--- Start of DATA RECORDS ---

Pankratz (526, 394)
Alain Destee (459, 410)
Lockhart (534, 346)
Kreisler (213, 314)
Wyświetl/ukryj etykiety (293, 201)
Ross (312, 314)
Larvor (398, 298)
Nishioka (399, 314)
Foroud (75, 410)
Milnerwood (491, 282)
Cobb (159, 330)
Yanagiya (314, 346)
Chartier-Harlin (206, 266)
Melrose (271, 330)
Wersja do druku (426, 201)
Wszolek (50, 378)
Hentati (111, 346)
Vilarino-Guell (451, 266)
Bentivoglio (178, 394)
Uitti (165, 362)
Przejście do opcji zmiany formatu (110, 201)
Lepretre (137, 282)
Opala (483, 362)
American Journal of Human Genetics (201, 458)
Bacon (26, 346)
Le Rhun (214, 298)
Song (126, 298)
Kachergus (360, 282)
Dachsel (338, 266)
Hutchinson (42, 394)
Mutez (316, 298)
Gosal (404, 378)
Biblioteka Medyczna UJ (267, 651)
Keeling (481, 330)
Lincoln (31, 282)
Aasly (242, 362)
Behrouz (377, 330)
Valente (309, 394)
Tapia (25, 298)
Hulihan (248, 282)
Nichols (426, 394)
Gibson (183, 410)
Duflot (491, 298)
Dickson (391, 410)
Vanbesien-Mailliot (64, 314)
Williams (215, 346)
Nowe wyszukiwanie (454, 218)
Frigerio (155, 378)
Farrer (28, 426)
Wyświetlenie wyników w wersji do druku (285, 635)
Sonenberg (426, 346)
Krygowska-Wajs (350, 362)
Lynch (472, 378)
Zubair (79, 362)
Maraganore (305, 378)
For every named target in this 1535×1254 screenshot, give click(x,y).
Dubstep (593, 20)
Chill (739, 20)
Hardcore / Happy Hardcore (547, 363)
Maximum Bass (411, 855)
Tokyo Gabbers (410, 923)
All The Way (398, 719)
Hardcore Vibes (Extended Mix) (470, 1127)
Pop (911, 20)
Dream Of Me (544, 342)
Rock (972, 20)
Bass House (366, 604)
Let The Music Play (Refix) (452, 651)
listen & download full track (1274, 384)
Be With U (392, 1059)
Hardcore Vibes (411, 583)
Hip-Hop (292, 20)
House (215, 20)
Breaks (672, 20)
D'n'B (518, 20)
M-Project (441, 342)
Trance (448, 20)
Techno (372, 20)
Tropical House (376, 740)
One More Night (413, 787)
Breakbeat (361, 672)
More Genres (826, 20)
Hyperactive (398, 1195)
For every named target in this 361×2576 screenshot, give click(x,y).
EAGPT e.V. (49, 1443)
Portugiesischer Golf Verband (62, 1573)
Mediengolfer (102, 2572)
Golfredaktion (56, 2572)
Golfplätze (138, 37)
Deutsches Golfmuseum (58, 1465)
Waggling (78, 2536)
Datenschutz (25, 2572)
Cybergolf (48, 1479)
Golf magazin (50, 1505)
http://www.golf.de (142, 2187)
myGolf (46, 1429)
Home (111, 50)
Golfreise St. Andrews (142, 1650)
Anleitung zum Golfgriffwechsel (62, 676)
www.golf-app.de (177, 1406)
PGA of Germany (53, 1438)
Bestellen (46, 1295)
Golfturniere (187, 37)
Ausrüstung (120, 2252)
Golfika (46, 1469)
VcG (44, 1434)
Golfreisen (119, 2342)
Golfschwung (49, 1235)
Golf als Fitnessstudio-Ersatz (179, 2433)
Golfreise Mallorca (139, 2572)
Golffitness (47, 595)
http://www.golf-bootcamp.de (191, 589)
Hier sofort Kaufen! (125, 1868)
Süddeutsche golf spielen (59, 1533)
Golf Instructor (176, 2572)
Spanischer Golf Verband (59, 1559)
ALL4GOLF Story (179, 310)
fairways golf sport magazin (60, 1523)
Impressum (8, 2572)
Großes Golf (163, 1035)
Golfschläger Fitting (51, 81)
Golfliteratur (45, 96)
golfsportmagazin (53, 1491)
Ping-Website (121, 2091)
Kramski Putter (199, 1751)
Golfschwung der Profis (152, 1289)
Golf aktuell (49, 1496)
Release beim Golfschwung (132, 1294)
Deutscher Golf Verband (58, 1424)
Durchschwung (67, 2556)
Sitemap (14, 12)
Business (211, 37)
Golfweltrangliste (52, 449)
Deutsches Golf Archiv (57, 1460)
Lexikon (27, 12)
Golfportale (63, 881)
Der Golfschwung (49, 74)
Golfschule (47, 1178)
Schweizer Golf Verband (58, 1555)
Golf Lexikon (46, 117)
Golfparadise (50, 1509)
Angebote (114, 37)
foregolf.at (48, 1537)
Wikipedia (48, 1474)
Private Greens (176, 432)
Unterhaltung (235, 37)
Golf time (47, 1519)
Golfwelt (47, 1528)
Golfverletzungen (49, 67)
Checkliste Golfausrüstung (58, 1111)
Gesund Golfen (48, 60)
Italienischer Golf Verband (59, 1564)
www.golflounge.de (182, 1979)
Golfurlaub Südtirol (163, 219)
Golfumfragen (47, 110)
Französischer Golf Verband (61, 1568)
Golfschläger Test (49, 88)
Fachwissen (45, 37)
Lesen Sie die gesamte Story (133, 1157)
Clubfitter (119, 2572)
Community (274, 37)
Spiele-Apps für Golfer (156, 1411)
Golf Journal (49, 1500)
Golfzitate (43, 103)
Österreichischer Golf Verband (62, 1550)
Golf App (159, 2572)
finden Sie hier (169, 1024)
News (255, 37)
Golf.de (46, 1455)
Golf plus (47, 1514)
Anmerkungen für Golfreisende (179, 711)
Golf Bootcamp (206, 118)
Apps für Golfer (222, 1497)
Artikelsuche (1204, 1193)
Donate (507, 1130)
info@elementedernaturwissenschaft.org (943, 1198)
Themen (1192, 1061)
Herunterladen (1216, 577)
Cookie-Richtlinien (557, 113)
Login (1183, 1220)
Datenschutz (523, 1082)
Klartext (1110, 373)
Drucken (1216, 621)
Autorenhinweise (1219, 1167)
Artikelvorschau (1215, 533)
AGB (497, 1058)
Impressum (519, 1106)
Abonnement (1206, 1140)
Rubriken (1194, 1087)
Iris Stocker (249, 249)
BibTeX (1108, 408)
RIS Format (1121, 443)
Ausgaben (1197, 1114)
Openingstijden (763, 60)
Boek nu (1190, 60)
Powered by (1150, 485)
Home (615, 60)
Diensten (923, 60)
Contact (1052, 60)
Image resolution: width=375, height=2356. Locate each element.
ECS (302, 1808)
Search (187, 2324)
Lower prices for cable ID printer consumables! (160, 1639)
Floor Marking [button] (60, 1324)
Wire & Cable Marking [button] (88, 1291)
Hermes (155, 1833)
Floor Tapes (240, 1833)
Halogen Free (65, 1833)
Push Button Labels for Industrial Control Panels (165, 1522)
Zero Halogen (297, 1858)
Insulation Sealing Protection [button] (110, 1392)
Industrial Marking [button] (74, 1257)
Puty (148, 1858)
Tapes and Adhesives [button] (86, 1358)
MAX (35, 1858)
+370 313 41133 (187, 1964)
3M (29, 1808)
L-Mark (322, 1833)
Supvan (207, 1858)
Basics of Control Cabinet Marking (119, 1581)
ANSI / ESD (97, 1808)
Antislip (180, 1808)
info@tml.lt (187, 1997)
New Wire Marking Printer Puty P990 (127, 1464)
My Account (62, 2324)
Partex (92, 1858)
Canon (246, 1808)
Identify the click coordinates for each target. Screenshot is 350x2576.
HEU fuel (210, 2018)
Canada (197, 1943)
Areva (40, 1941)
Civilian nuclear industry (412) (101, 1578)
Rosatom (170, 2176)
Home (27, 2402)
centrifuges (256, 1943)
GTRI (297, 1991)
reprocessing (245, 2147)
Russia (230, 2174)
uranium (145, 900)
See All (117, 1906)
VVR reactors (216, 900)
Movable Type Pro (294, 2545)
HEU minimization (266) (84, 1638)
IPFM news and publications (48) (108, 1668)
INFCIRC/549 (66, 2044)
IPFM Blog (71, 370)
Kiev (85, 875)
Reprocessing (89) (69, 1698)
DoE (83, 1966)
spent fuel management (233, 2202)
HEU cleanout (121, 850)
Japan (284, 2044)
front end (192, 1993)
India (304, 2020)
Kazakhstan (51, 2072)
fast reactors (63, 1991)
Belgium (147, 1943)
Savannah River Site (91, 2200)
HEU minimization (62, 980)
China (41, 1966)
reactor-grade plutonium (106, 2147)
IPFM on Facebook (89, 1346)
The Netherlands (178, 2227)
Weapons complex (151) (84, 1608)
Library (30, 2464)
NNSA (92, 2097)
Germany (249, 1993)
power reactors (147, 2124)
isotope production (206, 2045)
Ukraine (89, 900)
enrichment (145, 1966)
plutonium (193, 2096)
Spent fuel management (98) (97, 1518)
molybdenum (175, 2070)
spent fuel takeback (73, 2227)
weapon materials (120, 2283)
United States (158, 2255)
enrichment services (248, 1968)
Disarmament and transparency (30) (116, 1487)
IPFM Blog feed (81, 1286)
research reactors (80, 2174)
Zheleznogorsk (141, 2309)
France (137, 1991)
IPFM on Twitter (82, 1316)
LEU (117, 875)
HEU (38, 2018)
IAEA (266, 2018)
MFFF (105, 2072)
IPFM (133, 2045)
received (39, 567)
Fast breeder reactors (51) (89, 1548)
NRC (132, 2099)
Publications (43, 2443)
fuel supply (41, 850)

--- End of DATA RECORDS ---

### DIRECTION
Report each line above that contains the word "Vibes". Case counts.

### SOLUTION
Hardcore Vibes (Extended Mix) (470, 1127)
Hardcore Vibes (411, 583)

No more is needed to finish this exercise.